Woven in amongst all of this is not just a brilliant cast with some excellent performances from the likes of Mark Strong, Colin Firth, Tom Hardy, Benedict Cumberbatch, and Toby Jones, but a riveting tale of the points where bureaucracy meets espionage meets old-fashioned British idealism of the gentry. MI6 are hardly the heroes of the tale, but then the Kremlin isn't exactly the clear villain either. The ultimate reveal isn't met with the discovery of a deep and sinister plot, but a rather dull desire for personal glory and ideology.
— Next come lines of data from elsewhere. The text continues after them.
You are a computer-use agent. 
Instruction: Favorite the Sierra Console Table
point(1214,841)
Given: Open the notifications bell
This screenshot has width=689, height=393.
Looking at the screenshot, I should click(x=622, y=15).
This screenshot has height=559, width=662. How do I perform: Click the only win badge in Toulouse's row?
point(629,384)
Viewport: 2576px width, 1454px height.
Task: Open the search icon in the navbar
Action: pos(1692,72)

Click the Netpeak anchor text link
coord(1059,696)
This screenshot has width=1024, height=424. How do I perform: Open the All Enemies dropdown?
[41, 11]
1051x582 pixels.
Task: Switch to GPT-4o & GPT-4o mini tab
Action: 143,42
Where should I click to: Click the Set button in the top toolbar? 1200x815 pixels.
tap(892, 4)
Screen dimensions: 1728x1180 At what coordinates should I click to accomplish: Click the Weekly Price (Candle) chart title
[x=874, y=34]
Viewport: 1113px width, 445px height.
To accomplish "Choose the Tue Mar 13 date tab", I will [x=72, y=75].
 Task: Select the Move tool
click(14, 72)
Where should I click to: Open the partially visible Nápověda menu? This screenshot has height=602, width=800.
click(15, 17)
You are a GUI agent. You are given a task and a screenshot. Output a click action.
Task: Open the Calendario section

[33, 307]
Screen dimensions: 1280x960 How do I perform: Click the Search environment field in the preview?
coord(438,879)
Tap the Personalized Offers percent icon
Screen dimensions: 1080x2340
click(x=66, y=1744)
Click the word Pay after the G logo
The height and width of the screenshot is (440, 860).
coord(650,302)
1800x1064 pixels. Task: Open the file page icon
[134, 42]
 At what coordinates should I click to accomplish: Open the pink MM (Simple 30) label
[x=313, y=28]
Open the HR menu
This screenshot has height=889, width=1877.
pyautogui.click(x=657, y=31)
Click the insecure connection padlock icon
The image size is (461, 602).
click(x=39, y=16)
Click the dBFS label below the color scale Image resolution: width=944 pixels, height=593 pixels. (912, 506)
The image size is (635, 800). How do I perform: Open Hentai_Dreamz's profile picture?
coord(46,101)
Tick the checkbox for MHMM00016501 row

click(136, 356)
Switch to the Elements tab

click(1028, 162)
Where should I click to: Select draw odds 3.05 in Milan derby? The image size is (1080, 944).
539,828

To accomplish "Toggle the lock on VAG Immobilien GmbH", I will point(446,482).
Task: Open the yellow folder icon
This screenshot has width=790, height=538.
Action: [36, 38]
Some of the best scenes involve navigating office politics or discussions on the ethics of informants, and the ending is resolute in not tieing everything together in a neat ribbon and saying it's all resolved. Innocent people die. Complicit people are not held accountable. And through it all we trudge, slowly and surely, to the inevitable finish line to find out, well, which is it?

The tinker? The tailor? The soldier? Or the spy?